His short fiction is collected in Gravity's Angels (1991), Geography of Unknown Lands (1997), Moon Dogs (2000), Tales of Old Earth (2000), and Puck Aleshire's Abecedary (2000). Swanwick is also the author of two influential critical essays, one on SF, "User's Guide to the Postmoderns" (1985), and one on fantasy, "In The Tradition . . . ." (1994). He is also the field's best currently practicing reviewer of short fiction.

Regarding the changing role of the hard SF writer, he says "A lot of SF's world-building of the future was borrowed from people like Heinlein, Murray Leinster, Poul Anderson, hundreds of them, in a very free and generous and allowed borrowing. But now it looks like it is not going to be like that, we're back to where they were when they were making this stuff up, where the future wasn't at all obvious or easy to see. They invented a good, hard, convincing future. It's our job to do it again, and it's a tough job."

He wrote about "Griffin's Egg" in "Growing Up in the Future," published in The New York Review of Science Fiction:

My father was an engineer. He worked for General Electric. . . I remember a picture my father brought home from work, an artist's rendering of a lunar colony based on General Electric technology. It showed stiff, 50s-type people strolling within a domed crater, the sides of which had been contoured in a series of gardened terraces. A quarter century later, I used that image as a starting point for my own lunar colony in a novella called "Griffin's Egg." And though I worked some radical changes on that vision, it still had the core power of being a real place that I could believe in existing. It was something I had been promised as a child.

This story was originally published in the UK in 1991 as a stand-alone book, one of the Legend Books series of novellas. Swanwick recalls some things about the hard SF writing process:

I wrote GE (note the initials) at the tail end of the 1980s. I knew that as soon as I finished it, I would be starting The Iron Dragon's Daughter, and as a result would be away from science fiction for a couple of years. I didn't want to come back and find myself writing Eighties SF in the Nineties, so I very deliberately set out to use up all the hard-SF ideation I'd done over the previous decade, but never found a story for. That's why there's a solar flare and a nuclear meltdown and a war and so on and so on. The only way to keep ideas from getting stale is to use them while they're fresh.

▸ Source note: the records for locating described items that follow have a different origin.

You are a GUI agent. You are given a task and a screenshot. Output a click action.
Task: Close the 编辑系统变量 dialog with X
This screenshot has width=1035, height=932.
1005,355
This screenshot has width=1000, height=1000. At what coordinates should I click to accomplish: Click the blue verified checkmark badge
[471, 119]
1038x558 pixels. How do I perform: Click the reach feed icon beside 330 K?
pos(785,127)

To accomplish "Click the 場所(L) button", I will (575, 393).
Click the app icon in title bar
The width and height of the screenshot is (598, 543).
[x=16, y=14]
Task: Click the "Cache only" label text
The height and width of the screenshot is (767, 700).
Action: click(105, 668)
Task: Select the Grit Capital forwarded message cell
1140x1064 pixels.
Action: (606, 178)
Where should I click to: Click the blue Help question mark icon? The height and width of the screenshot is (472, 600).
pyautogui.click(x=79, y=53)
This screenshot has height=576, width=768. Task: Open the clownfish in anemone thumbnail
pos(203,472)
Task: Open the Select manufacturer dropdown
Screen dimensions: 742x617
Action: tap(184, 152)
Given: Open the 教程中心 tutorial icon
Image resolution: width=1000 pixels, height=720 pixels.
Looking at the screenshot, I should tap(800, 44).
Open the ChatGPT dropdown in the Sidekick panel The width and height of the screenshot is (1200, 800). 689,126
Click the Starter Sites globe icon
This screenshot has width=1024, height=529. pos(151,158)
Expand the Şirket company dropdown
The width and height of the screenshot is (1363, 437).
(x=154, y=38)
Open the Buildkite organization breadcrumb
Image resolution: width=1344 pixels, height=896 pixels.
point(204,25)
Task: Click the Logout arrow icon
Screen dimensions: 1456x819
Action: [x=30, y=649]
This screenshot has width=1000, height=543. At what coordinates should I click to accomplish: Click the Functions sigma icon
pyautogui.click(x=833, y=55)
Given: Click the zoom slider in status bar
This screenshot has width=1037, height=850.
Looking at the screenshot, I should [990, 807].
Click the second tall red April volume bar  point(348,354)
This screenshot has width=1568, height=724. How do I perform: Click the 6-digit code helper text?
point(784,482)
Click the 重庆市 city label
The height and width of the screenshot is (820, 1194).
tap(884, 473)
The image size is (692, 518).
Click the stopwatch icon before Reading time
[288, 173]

I put in an enormous amount of research that doesn't show in the story . . . hours poring over specialized texts, establishing concentrations of elements in the lunar regolith, drawing maps and working out distances between industrial sites, the mechanics of heating and cooling a crater-city . . . far more than was needed simply to achieve internal consistency. Because in order to write with authority about an extraordinary locale, time, and enterprise none of which exist anywhere save in the story itself I first had to convince myself of their reality.